About this exercise: The line containing "[button] (118, 26)" marks the end: write out exactly every line from the first line of the data below through that line, and only those.

Recorded data:

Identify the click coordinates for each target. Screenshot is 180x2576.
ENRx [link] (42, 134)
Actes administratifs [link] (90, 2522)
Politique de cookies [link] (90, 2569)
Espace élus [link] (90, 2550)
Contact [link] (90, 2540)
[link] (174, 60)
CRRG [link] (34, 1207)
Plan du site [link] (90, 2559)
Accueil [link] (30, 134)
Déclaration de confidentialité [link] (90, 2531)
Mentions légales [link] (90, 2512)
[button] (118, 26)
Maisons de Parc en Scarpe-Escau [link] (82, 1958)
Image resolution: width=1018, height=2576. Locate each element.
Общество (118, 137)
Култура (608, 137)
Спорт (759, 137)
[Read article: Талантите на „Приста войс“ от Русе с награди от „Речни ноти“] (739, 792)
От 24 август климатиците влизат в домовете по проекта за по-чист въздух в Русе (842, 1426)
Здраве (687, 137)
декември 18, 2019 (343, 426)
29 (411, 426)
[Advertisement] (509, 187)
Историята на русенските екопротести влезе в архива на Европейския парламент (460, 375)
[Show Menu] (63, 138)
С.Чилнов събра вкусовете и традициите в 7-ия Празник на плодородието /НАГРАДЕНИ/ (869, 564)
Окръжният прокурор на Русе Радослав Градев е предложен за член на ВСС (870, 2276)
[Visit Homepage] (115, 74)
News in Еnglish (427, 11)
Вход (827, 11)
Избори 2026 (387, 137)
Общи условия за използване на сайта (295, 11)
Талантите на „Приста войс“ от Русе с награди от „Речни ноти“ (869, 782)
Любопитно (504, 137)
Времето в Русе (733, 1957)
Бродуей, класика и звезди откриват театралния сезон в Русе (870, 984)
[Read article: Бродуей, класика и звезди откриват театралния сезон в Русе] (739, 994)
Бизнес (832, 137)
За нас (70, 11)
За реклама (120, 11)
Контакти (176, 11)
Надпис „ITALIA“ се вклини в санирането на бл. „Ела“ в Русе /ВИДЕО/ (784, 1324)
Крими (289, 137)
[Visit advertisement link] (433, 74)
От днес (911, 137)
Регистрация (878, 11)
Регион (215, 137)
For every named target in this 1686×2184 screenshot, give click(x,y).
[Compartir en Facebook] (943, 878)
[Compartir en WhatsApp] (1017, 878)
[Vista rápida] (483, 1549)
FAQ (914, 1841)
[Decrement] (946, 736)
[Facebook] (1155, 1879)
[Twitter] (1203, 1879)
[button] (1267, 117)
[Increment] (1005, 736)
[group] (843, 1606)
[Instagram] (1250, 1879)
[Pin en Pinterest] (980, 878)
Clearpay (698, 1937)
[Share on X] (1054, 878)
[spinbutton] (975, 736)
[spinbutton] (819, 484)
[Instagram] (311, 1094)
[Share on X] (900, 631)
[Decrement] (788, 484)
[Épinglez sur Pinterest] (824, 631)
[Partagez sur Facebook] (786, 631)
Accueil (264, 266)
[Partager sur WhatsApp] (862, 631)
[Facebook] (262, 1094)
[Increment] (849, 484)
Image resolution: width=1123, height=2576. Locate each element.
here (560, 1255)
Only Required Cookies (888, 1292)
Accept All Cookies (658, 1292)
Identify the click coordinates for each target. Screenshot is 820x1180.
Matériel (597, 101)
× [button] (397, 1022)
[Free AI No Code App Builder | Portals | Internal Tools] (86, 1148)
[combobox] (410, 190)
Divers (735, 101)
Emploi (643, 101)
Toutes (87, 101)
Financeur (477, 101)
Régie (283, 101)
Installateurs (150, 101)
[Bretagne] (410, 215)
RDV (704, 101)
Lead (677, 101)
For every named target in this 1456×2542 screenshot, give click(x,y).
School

Written solution:
Identify the click coordinates for each target. Screenshot is 180x2576.
ENRx [link] (42, 134)
Actes administratifs [link] (90, 2522)
Politique de cookies [link] (90, 2569)
Espace élus [link] (90, 2550)
Contact [link] (90, 2540)
[link] (174, 60)
CRRG [link] (34, 1207)
Plan du site [link] (90, 2559)
Accueil [link] (30, 134)
Déclaration de confidentialité [link] (90, 2531)
Mentions légales [link] (90, 2512)
[button] (118, 26)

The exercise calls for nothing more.